28. Mutuo consuelo
Él la contempló y ella a él. Por un instante, los sonidos de motores lejanos, pájaros sobrevolando sus cabezas y murmullo vecinal se silenciaron. Solo se percibieron a sí mismos, lo que cargaban, lo que habían pasado en las últimas horas y el gran deseo de estar juntos. Sus ojos se detallaron en la lejanía, heridos por el mundo y consolados por la mutua presencia. No obstante, ninguno hizo por acercarse, siguieron observándose por algunos segundos con el sendero de gris y desgastado pavimento entre ellos, ambos estaban agotados y masticaban su nueva realidad, de la que esperaban hacer parte al otro. Un auto pasó lento y se transformó en una sombra difusa y demasiado débil como para captar su atención, lo mismo sucedió con algunas personas caminando por la acera desde la que se encontraba cada uno.
Fue Diana la primera en avanzar cuando el gesto abatido de él le dijo que lo descubierto en esa casa era peor de lo que imaginó. Era la primera vez que lo veía así, ni después de recibir el veredicto que le robó seis meses de su vida lo notó tan devastado o con esa sombra que opacaba sus facciones; lo sabía porque había estado ahí sin que él lo supiera. Desde entonces algo en ese hombre la atraía como en ese momento en el que su única necesidad era librar la distancia que los separaba.
Antes solo se limitó a saber de él, se había convencido de que sus mundos eran dos galaxias que jamás convergerían, lo seguía pensando incluso cuando las circunstancias le dieron una excusa para hablarle otra vez. Ante eso abrazar su propia desconfianza y rechazar cualquier posibilidad fue la opción viable para no terminar herida, pero eso había cambiado. Hay cosas que están destinadas a ser, personas que por más diferentes que parezcan son capaces de caminar en una misma dirección. Le costó aceptarlo, tener a alguien, especialmente a él, dispuesto a no abandonarla era algo que a ratos le parecía más una ilusión que algo tangible, aunque ya se había jurado a sí misma que sin importar lo que sucediera iba a intentar conservarlo, así tuviera que correr o sumergirse en el fango, ella pondría todo su empeño en lograrlo.
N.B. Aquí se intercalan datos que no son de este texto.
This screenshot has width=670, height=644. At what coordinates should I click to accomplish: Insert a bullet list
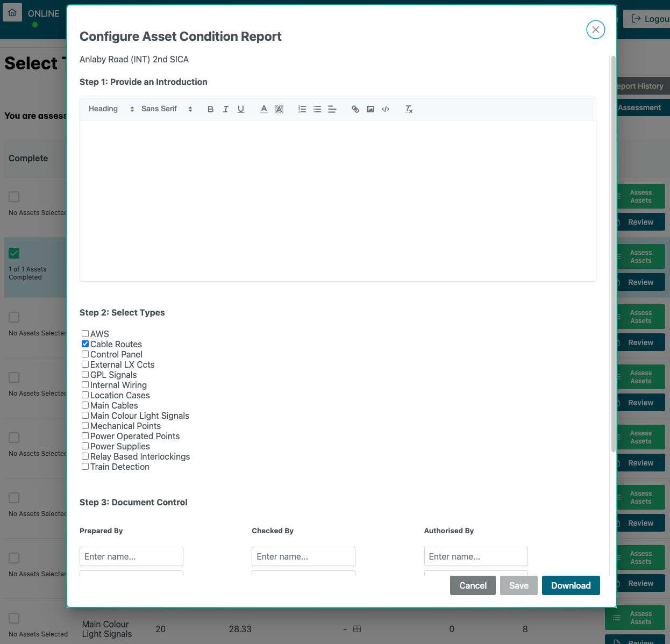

Llegó a su lado en un suspiro, de cerca se dio cuenta de que el daño era todavía mayor. El saco de su traje manchado, su camisa arrugada, y las lesiones en su rostro. Levantó su mano y acarició ahí donde su antiguo amante había golpeado. Lo miró a los ojos y se encontró navegando en la humedad que cubría sus pupilas con una densa cortina de dolor que él no dejaba fluir.
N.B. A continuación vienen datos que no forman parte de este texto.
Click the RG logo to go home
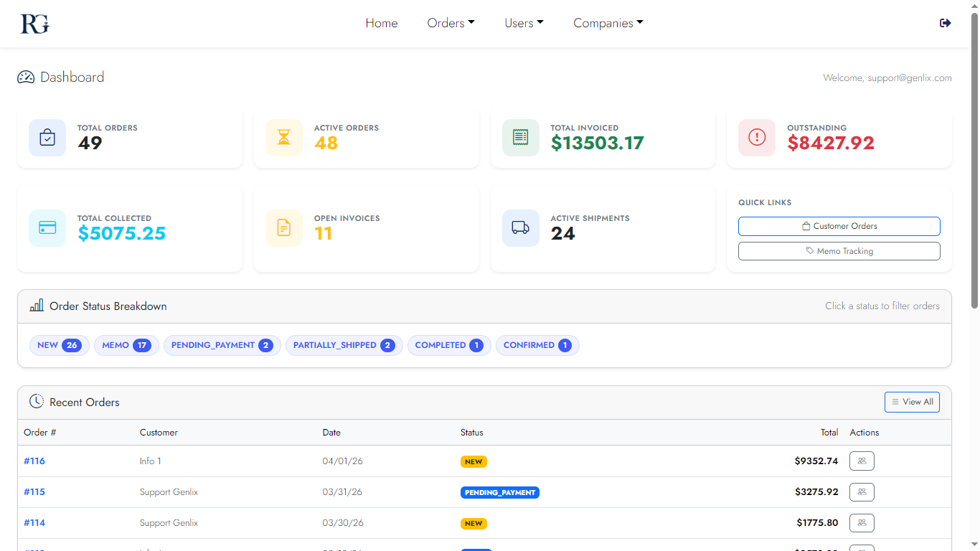The height and width of the screenshot is (551, 980). (x=34, y=22)
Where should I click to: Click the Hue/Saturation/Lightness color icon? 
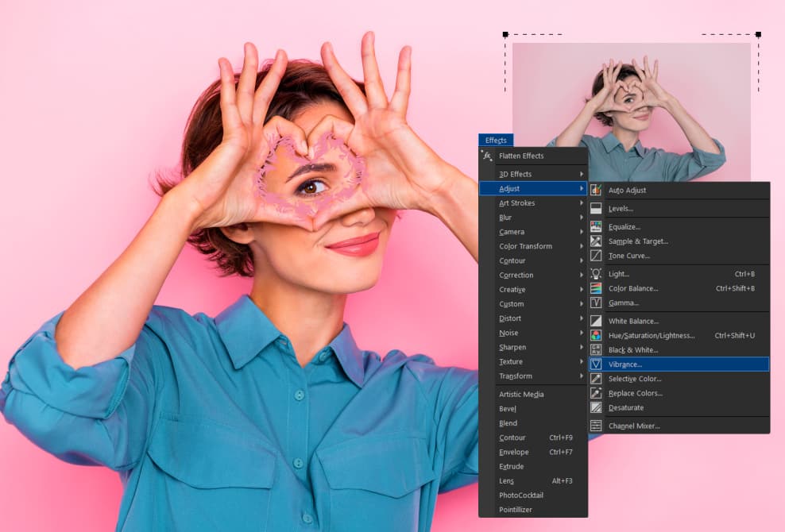click(596, 336)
—Vámonos de aquí, ¿Quieres? —le dijo. Intuyó que estar ahí lo hería.
Junto a la saliva en su boca, se tragó las ganas de saber lo que había sucedido, quién se había atrevido a lastimarlo y lo que le dijeron sus padres para dejarlo en ese estado en el que lejos de ser el hombre seguro de sí mismo que conoció, se había vuelto despojos lamentables que se aferraban a lo más vulnerable de su humanidad para seguir en pie. Al escucharla asintió y fue que vio que ella tampoco estaba intacta, las marcas de violencia en parte de su faz y el cuello que él disfrutaba besar lo preocuparon sacándolo de su ensimismamiento, se veía tan magullada que la rabia le calentó la sangre en las venas.
—¿Qué te sucedió? —preguntó, tomándole con suavidad el rostro entre las manos y acariciando las variaciones en el tono de su piel. Su preocupación la enterneció.
—¿Qué te pasó a ti? Te dije que no te divirtieras solo —. Sonrió y ese gesto logró que el calorcito del sol languideciendo se metiera de a poco dentro de los dos y calentase la frialdad que otros dejaron.
No había querido abrazarla porque de hacerlo sentía que iba a perder la poca entereza que conservaba. Sin embargo, escucharla lo venció, necesitaba sentirla, de ser posible tan cerca que si alguno fuera metal ardiente pudiera fundir al otro para ser uno solo. Sus brazos no le pidieron permiso, la rodearon y estrecharon contra su cuerpo. Aspiró hondo el aroma que captó su nariz, permitiendo que inundara sus terminaciones nerviosas y se le clavara en lo más hondo. La sintió ponerse rígida, tal vez era demasiado, pero él no podía ir lento, no en ese instante en el que su mundo se desmoronaba.
Tal y como suponía, para Diana las muestras de cariño no eran sencillas, nadie la enseñó a abrazar ni le dio pautas para consolar, ella solo sabía ser ella misma, así que una vez más se dejó llevar y relajándose, se permitió rodearle la cintura. Lo apretó con fuerza, lo respiró y se perdió en el ancho de su pecho. Escuchó su corazón, latía con pena, emitiendo una melodía de tristeza que de alguna forma captó y por la que se dejó arrullar.
Ninguno midió el tiempo, se quedaron así hasta sentir alivio. Una vez que la calma retornó, Roberto la liberó únicamente para perderse en esos ojos marrón oscuro que eran el único hogar con el que contaba.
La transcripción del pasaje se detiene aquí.